- Action item
Retype the entries in full.

[Source records]
[Start of section]
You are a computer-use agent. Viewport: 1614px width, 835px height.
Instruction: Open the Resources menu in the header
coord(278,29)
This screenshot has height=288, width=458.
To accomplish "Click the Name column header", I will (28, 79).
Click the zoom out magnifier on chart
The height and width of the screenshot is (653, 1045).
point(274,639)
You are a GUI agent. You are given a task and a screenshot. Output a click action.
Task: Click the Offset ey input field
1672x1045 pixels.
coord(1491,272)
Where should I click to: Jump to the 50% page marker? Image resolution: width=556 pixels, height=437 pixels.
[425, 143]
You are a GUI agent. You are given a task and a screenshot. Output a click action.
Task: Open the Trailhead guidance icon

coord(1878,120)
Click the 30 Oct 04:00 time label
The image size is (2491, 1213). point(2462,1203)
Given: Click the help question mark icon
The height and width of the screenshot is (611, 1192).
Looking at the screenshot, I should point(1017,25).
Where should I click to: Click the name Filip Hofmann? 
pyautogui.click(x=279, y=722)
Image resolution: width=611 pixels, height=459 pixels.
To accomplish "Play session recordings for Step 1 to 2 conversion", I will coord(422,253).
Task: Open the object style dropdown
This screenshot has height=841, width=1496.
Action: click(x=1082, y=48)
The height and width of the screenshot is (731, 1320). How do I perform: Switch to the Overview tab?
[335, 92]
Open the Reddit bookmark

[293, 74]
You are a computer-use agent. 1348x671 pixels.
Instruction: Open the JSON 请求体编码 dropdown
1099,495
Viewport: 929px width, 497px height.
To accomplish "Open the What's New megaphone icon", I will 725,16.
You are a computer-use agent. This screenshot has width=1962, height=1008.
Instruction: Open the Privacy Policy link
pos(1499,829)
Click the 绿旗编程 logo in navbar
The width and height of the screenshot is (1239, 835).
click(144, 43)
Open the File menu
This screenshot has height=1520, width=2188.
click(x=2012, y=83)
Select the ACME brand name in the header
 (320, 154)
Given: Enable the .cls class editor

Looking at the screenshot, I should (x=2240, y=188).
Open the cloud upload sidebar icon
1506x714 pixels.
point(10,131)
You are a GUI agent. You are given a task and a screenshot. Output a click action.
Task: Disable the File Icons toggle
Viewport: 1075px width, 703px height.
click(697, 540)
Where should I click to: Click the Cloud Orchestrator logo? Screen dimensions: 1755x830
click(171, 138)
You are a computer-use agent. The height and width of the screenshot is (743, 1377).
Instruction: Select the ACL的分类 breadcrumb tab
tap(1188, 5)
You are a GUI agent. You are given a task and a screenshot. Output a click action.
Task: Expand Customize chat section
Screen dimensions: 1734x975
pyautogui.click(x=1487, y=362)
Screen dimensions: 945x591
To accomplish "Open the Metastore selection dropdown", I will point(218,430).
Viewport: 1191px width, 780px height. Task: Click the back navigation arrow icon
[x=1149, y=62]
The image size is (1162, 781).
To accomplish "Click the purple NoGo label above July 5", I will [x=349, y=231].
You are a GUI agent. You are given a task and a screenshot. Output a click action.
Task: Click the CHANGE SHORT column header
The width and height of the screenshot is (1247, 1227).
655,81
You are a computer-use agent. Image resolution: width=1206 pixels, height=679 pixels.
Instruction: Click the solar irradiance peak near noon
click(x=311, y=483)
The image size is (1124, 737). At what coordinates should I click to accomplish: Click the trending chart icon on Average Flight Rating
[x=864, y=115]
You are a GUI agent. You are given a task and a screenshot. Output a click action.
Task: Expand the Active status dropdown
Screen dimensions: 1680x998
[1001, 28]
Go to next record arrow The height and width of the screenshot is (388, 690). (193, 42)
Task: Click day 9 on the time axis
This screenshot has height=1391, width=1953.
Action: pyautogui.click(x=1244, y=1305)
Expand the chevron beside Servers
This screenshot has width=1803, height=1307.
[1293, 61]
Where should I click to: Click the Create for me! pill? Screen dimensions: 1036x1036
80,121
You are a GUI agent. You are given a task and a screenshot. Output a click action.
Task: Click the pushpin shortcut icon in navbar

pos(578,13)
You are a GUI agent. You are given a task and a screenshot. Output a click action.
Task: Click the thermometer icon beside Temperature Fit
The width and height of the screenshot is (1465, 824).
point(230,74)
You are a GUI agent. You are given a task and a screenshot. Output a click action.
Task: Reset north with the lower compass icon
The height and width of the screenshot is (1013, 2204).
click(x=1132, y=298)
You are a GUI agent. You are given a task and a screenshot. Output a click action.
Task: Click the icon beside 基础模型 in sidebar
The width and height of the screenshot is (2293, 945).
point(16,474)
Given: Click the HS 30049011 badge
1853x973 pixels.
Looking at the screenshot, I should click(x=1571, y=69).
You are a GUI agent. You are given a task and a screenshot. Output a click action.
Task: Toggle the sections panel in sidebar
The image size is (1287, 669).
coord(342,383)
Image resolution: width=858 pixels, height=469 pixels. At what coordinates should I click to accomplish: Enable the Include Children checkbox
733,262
[End of section]
- Result
You are a computer-use agent. Viewport: 1614px width, 835px height.
Instruction: Open the Resources menu in the header
coord(278,29)
This screenshot has height=288, width=458.
To accomplish "Click the Name column header", I will (28, 79).
Click the zoom out magnifier on chart
The height and width of the screenshot is (653, 1045).
point(274,639)
You are a GUI agent. You are given a task and a screenshot. Output a click action.
Task: Click the Offset ey input field
1672x1045 pixels.
coord(1491,272)
Where should I click to: Jump to the 50% page marker? Image resolution: width=556 pixels, height=437 pixels.
[425, 143]
You are a GUI agent. You are given a task and a screenshot. Output a click action.
Task: Open the Trailhead guidance icon

coord(1878,120)
Click the 30 Oct 04:00 time label
The image size is (2491, 1213). point(2462,1203)
Given: Click the help question mark icon
The height and width of the screenshot is (611, 1192).
Looking at the screenshot, I should point(1017,25).
Where should I click to: Click the name Filip Hofmann? 
pyautogui.click(x=279, y=722)
Image resolution: width=611 pixels, height=459 pixels.
To accomplish "Play session recordings for Step 1 to 2 conversion", I will coord(422,253).
Task: Open the object style dropdown
This screenshot has height=841, width=1496.
Action: click(x=1082, y=48)
The height and width of the screenshot is (731, 1320). How do I perform: Switch to the Overview tab?
[335, 92]
Open the Reddit bookmark

[293, 74]
You are a computer-use agent. 1348x671 pixels.
Instruction: Open the JSON 请求体编码 dropdown
1099,495
Viewport: 929px width, 497px height.
To accomplish "Open the What's New megaphone icon", I will 725,16.
You are a computer-use agent. This screenshot has width=1962, height=1008.
Instruction: Open the Privacy Policy link
pos(1499,829)
Click the 绿旗编程 logo in navbar
The width and height of the screenshot is (1239, 835).
click(144, 43)
Open the File menu
This screenshot has height=1520, width=2188.
click(x=2012, y=83)
Select the ACME brand name in the header
 (320, 154)
Given: Enable the .cls class editor

Looking at the screenshot, I should (x=2240, y=188).
Open the cloud upload sidebar icon
1506x714 pixels.
point(10,131)
You are a GUI agent. You are given a task and a screenshot. Output a click action.
Task: Disable the File Icons toggle
Viewport: 1075px width, 703px height.
click(697, 540)
Where should I click to: Click the Cloud Orchestrator logo? Screen dimensions: 1755x830
click(171, 138)
You are a computer-use agent. The height and width of the screenshot is (743, 1377).
Instruction: Select the ACL的分类 breadcrumb tab
tap(1188, 5)
You are a GUI agent. You are given a task and a screenshot. Output a click action.
Task: Expand Customize chat section
Screen dimensions: 1734x975
pyautogui.click(x=1487, y=362)
Screen dimensions: 945x591
To accomplish "Open the Metastore selection dropdown", I will point(218,430).
Viewport: 1191px width, 780px height. Task: Click the back navigation arrow icon
[x=1149, y=62]
The image size is (1162, 781).
To accomplish "Click the purple NoGo label above July 5", I will [x=349, y=231].
You are a GUI agent. You are given a task and a screenshot. Output a click action.
Task: Click the CHANGE SHORT column header
The width and height of the screenshot is (1247, 1227).
655,81
You are a computer-use agent. Image resolution: width=1206 pixels, height=679 pixels.
Instruction: Click the solar irradiance peak near noon
click(x=311, y=483)
The image size is (1124, 737). At what coordinates should I click to accomplish: Click the trending chart icon on Average Flight Rating
[x=864, y=115]
You are a GUI agent. You are given a task and a screenshot. Output a click action.
Task: Expand the Active status dropdown
Screen dimensions: 1680x998
[1001, 28]
Go to next record arrow The height and width of the screenshot is (388, 690). (193, 42)
Task: Click day 9 on the time axis
This screenshot has height=1391, width=1953.
Action: pyautogui.click(x=1244, y=1305)
Expand the chevron beside Servers
This screenshot has width=1803, height=1307.
[1293, 61]
Where should I click to: Click the Create for me! pill? Screen dimensions: 1036x1036
80,121
You are a GUI agent. You are given a task and a screenshot. Output a click action.
Task: Click the pushpin shortcut icon in navbar

pos(578,13)
You are a GUI agent. You are given a task and a screenshot. Output a click action.
Task: Click the thermometer icon beside Temperature Fit
The width and height of the screenshot is (1465, 824).
point(230,74)
You are a GUI agent. You are given a task and a screenshot. Output a click action.
Task: Reset north with the lower compass icon
The height and width of the screenshot is (1013, 2204).
click(x=1132, y=298)
You are a GUI agent. You are given a task and a screenshot. Output a click action.
Task: Click the icon beside 基础模型 in sidebar
The width and height of the screenshot is (2293, 945).
point(16,474)
Given: Click the HS 30049011 badge
1853x973 pixels.
Looking at the screenshot, I should click(x=1571, y=69).
You are a GUI agent. You are given a task and a screenshot. Output a click action.
Task: Toggle the sections panel in sidebar
The image size is (1287, 669).
coord(342,383)
Image resolution: width=858 pixels, height=469 pixels. At what coordinates should I click to accomplish: Enable the Include Children checkbox
733,262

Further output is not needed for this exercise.